In this code, I built a project aimed at classifying images to distinguish between AI-generated and real artwork using a Vision Transformer (ViT) model.

Here’s a breakdown of everything I did

Model Selection and Configuration: I started by choosing the Vision Transformer model (vit_base_patch16_224_in21k) from the timm library, which is known for its strong performance on image classification tasks. This choice was crucial because Vision Transformers are particularly effective for handling image data and understanding complex patterns.

Data Preparation: The images were stored in two directories: one for AI-generated artwork and another for real artwork. I combined the paths and labeled them (0 for AI-generated and 1 for real). I employed StratifiedKFold to split the data into three folds to ensure balanced representation of classes in each fold. This helps in avoiding overfitting and ensures the model generalizes well.

Augmentation and Dataset Class: To enhance the model’s robustness, I applied data augmentation using the albumentations library. Augmentation techniques like flipping, scaling, and rotation were used to simulate different variations of the images. I created a custom Dataset class (ArtDataset) to load the images and apply these augmentations during training.

Model Architecture: I designed the VITModel class, where I used a pre-trained Vision Transformer model and modified its final layer to output a single value, which indicates the likelihood of the image being real or AI-generated. Training Process: I implemented a Trainer class to handle the training and validation processes. The model was trained using BCEWithLogitsLoss, which is suitable for binary classification tasks.
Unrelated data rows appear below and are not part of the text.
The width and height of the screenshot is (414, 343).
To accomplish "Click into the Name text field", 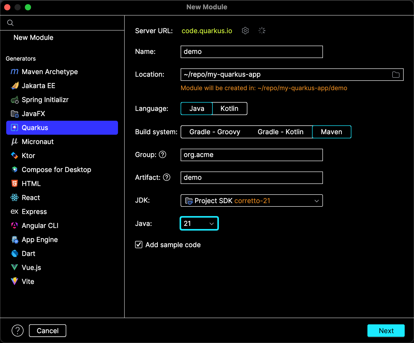I will point(252,52).
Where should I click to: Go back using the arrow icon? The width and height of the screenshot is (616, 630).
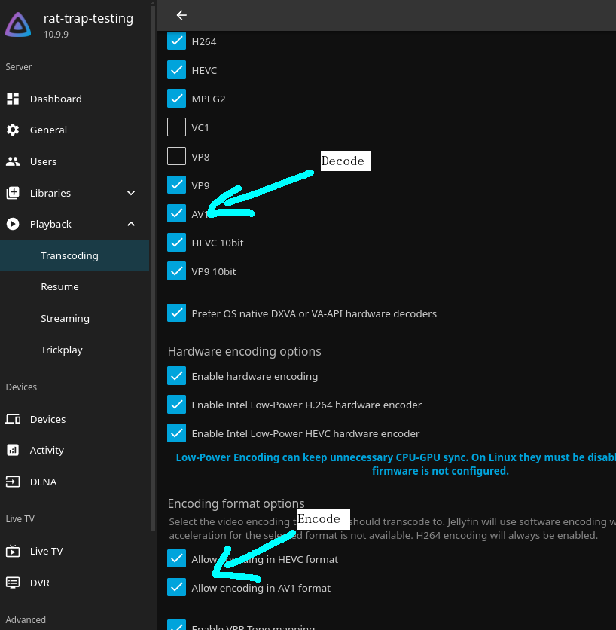(181, 15)
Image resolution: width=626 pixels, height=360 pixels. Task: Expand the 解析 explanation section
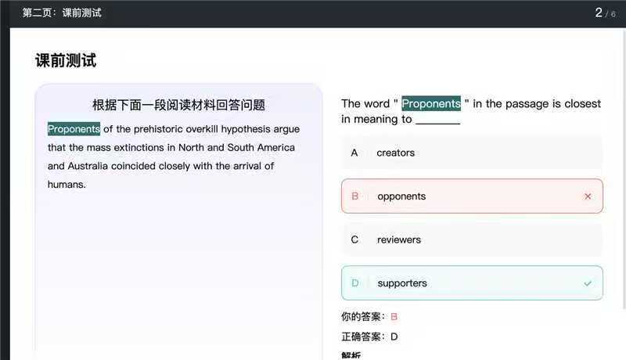[351, 356]
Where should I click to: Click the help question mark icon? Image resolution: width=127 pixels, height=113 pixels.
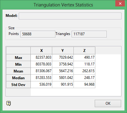(x=9, y=103)
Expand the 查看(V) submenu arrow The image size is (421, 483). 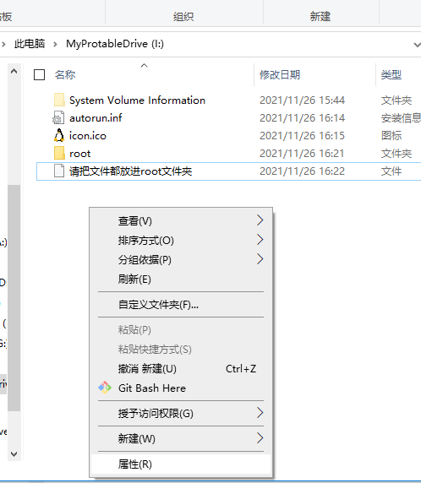point(260,220)
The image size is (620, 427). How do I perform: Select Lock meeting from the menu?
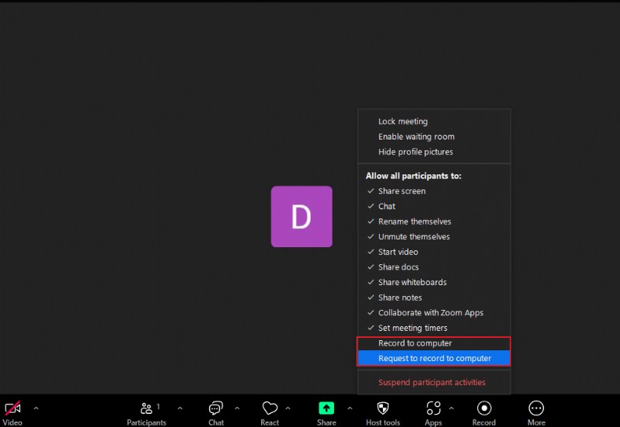402,122
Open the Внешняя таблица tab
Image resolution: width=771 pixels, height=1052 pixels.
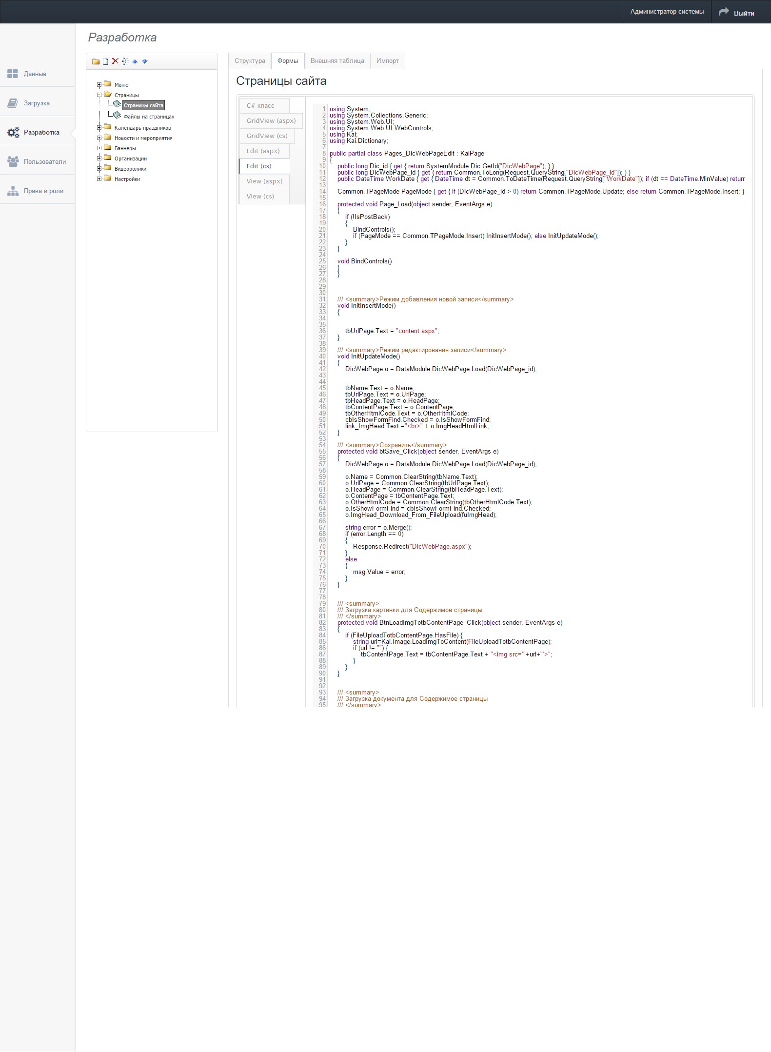pos(337,61)
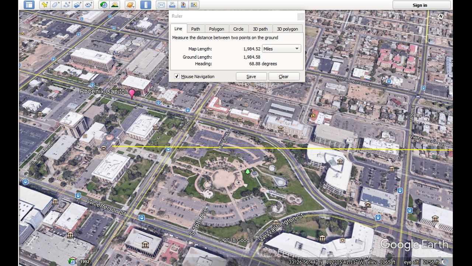Open the planet switcher dropdown
The image size is (472, 266).
(131, 5)
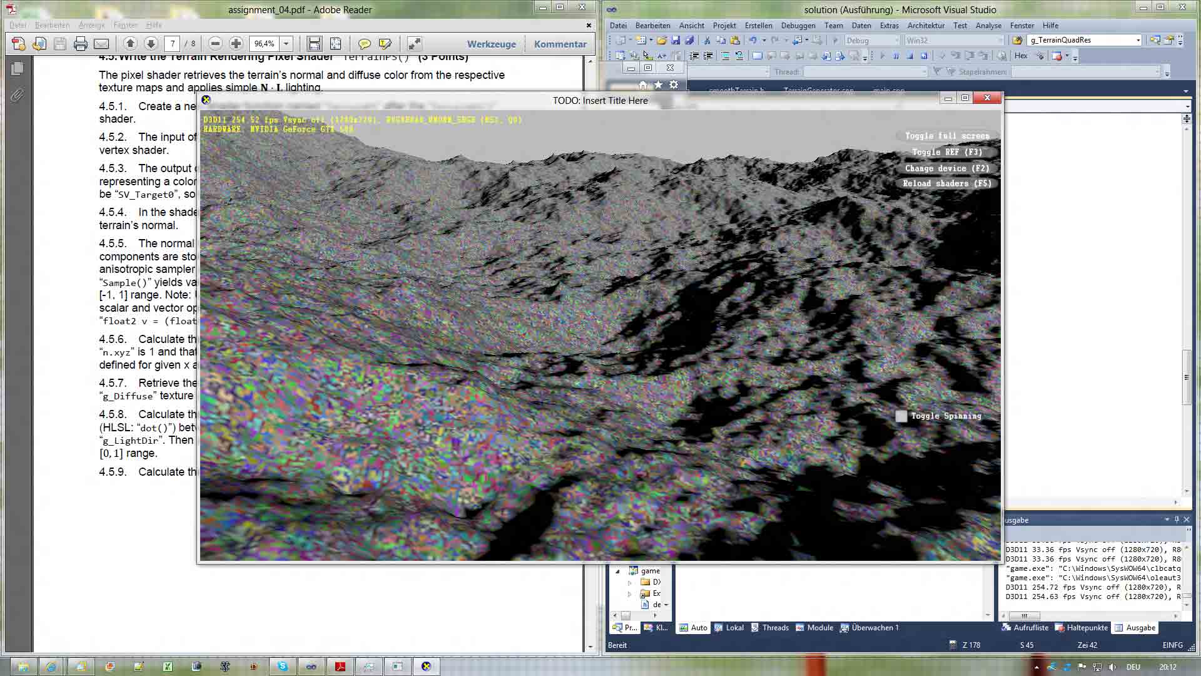
Task: Toggle full screen in the render window
Action: 946,136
For each epoch, the model was trained on the training set, and its performance was validated on the validation set. The validation metric used was the ROC-AUC score, which is a common metric for binary classification tasks. After each epoch, the model’s state was saved, allowing for the use of these trained models later.

Ensemble and Prediction: In the ensemble.ipynb, I loaded the models trained from each fold and used them to predict on new images. By averaging the predictions from each fold, I aimed to improve the overall prediction accuracy (this technique is known as ensembling). I included functions to display predictions alongside the original image, which is helpful for visualizing the results.

Deployment via Streamlit: Finally, I set up a Streamlit application (app.py) to allow users to upload images and see predictions in real-time. The app loads the trained models, processes the uploaded image, and displays whether the image is predicted to be AI-generated or real.